Why Don’t You Use String Views Instead of Passing strings by const&?
8 points by raymii
8 points by raymii
I talked about the same thing yesterday on Mastodon. IMO, if passing to C APIs is the only use case, I would just use a pointer to a null-terminated string directly rather than const std::string&.
Yeah, I take const char * all the time in my C++ code because the string gets passed to system APIs.
Relatedly, I really wish Linux had APIs for pointer + size style strings in its syscalls. It's currently not really possible to make an efficient language where all strings and string views are pointer+size; you either end up with incredibly non-ergonomic IO or all IO functions which need to pass a string to the kernel have to first copy its parameter to a temporary buffer to ensure 0 termination.
It would make sense for C++ to have additional string view types which are defined to point to nul-terminated C strings. Rust has &CStr for this purpose, which doesn't necessarily force heap allocation like using &CString would.
(Of course, slicing for CStr is restricted to taking suffixes, so that's rarely useful, but it still gives the caller the freedom to use a pointer to CString contents, a pointer to a C string in a stack buffer, a pointer into a global static/constant, etc.)
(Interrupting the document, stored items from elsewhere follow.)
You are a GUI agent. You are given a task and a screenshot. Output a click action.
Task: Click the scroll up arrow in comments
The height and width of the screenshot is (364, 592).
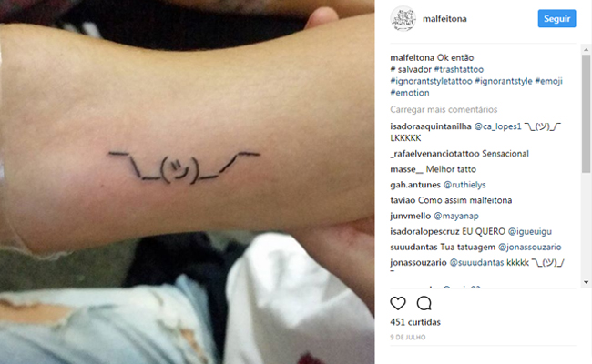tap(586, 50)
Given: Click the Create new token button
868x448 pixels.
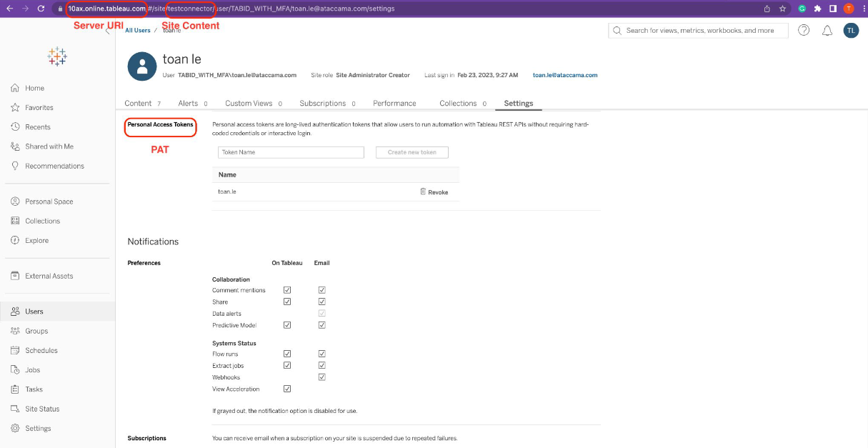Looking at the screenshot, I should (x=412, y=152).
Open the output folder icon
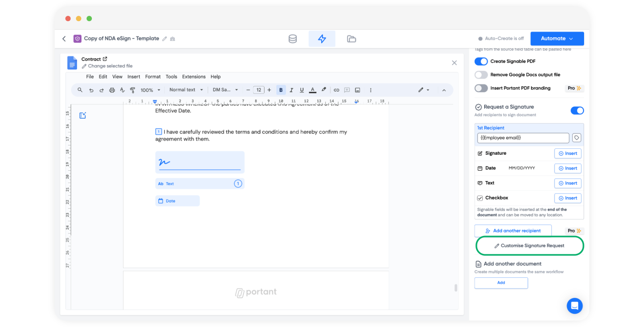Viewport: 644px width, 327px height. 351,39
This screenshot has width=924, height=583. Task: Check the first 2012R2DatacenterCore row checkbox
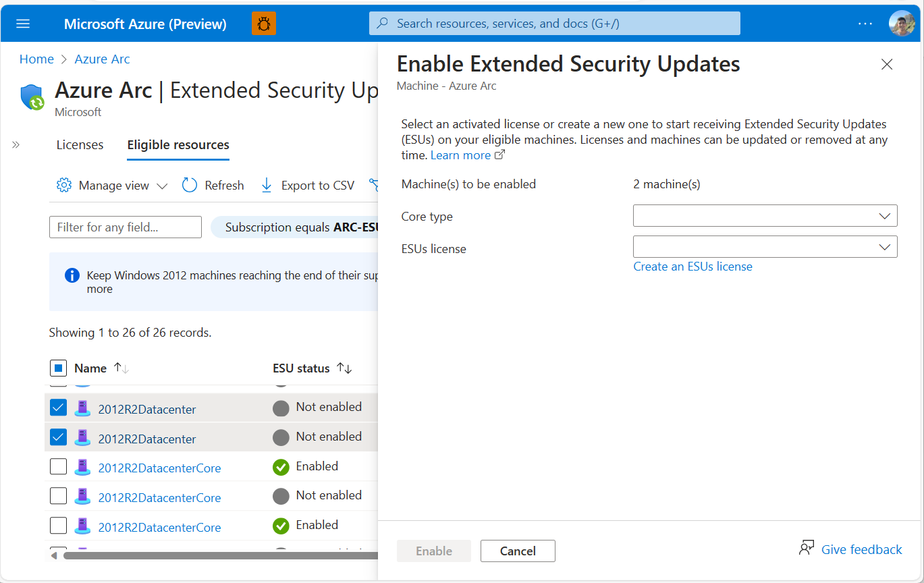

Hmm, when I last worked on Qt5 code using const & QString a lot, https://doc.qt.io/qt-6/qstringview.html didn't exist yet and now I'm wondering if this has the same problem, although I guess the windows angle would be less... likely.
It’s impossible for a general purpose string_view class to guarantee that the data is null terminated without defeating the purpose of having a non-owning view class. The data() method would have to copy the bytes to append the null, and if it has to do this you may as well just use an owning std::string instead of a view.